Wojciech Kozlowski: The mechanisms behind this crash are no different from those in traditional financial markets. In short, whenever there’s massive selling, the price of an asset drops.
In the case of Luna, we should not exclude that someone was playing short, meaning the event might have been orchestrated by some market players seeing the opportunity and the “gap” in the Terra ecosystem.
The crash is nothing unusual, just to recall the bitcoin and several price drops from the past, ranging from 20-30% and more of its value (March 2018, end of 2018, March 2020, May 2021). Although it happens more often than in the traditional finance world, one still needs to remember that the crypto ecosystem is a young one and, therefore, riskier.
Recent events may even be viewed as positive in the long term as the crypto space rids itself of solutions, which are susceptible to events such as the recent crash.

 

Why the sudden loss in value?
Luna invests in UST and loses money as the demand for UST increases.

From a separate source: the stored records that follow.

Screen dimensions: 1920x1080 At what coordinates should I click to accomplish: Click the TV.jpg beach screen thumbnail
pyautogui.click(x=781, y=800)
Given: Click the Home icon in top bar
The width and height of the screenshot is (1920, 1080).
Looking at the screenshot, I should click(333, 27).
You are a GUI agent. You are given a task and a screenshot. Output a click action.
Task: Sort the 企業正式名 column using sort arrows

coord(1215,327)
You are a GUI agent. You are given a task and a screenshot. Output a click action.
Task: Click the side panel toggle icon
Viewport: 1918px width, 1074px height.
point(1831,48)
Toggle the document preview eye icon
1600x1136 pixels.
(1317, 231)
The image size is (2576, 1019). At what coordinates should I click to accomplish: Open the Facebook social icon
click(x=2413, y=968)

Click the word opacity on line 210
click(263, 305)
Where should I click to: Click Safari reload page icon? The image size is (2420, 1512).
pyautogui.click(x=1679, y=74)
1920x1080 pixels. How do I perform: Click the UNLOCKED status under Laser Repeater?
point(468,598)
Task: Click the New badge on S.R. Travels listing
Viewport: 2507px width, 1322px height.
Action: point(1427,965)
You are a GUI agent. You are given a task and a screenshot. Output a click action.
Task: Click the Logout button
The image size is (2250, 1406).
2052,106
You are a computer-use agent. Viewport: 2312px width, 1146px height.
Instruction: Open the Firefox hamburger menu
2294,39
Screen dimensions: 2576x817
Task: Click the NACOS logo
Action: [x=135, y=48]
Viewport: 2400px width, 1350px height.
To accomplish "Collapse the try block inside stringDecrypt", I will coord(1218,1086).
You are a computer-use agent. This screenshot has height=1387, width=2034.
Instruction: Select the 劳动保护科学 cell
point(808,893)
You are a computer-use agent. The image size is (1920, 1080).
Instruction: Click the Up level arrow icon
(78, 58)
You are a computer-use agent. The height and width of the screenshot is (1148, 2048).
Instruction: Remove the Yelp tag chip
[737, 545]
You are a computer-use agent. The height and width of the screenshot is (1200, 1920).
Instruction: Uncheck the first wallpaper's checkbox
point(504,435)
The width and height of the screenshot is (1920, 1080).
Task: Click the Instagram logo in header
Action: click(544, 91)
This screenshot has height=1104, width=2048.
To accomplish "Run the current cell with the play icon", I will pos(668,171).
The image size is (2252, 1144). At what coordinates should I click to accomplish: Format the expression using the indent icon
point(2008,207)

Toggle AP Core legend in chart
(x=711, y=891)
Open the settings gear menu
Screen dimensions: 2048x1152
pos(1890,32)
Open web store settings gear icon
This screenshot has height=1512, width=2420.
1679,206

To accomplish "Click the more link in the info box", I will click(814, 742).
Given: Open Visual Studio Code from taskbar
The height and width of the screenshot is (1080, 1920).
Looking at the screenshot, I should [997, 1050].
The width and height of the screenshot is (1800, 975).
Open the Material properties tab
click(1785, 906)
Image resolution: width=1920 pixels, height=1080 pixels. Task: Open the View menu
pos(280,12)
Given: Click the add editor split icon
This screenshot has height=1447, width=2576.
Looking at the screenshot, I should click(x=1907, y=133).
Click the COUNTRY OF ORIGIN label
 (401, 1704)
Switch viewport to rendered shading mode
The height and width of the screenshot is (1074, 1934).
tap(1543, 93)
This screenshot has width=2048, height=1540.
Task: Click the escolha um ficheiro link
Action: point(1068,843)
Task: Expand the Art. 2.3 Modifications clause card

UST stablecoin was one of the network’s foundations in the Terra ecosystem, and it stopped working as purposely designed. Market participants using UST were incentivised for Luna to keep a one-to-one peg with the dollar. The triggered selling hit UST, so it started to lose its peg to USD, which began to hit Luna heavily and led to the decline.
Consequently, when UST began trading significantly below its dollar peg, market participants started to exchange UST for other stablecoins, triggering the UST to decrease deeply. The price of Luna, the collateral for UST, dropped because of short selling. It led to a situation where Terra was forced to mint more Luna to reduce the negative price pressure, which we know didn’t help at all. Finally, it led to crypto exchanges delisting Luna from trading, and now Luna and UST are “dead”.

 

Would more stringent regulation help contain the crash?
The regulator in Luxembourg has already underlined before the Luna decline – and rightly so – that the virtual asset class should be at this point reserved for institutional and professional investors. In principle, any regulation bringing rules/duties/responsibilities usually has a positive effect on the professional clients – ensuring security, putting a framework, and raising risk awareness. And this is what we see with the recently expanded crypto regulation introduced by the CSSF.
Because of the Luna/UST narrative, market participants have become more mature regarding stablecoin recognition and distinguishing between asset-backed stablecoins vs algorithmic stablecoins. As a result, the attention given to crypto, in general, increases, which is a good thing. However, investors will undoubtedly become more cautious about different stablecoin operations and their reserves.

 

Some news outlets made references to a Ponzi scheme.
Comparing virtual assets to a Ponzi scheme overlooks that no one guarantees a return from investment into cryptocurrencies, which is usually the defining feature of such schemes. Some commentators tend to conflate volatility and high risk – typical for the virtual assets space – with fraud, which seems a step too far while assessing the recent events.

 

What’s the outlook for crypto assets?
Volatility is embedded in crypto investment, but the long-term market perspective stays bullish. Further massive price declines are not expected in the short term.
Two weeks after the Luna / UST crash, we already see the crypto-ecosystem stabilise. However, there is always a psychological effect in the trading space in general. Either investors will withstand the shocks (if their investment is long-term) or enter the stop-loss strategy to minimise their losses.
Having said that, one should not mix individual and institutional investors’ perspectives, as their expectations towards the investment differ, and so is the market behaviour.
The crypto market users – based on supply-demand driven behaviour – are creating crypto market swings. From a volatility standpoint, crypto assets do not significantly differ from traditional assets available in the regulated world of finance. Similarly to stock, commodity, or forex market shocks from the past, markets eventually stabilised and bounced back with time.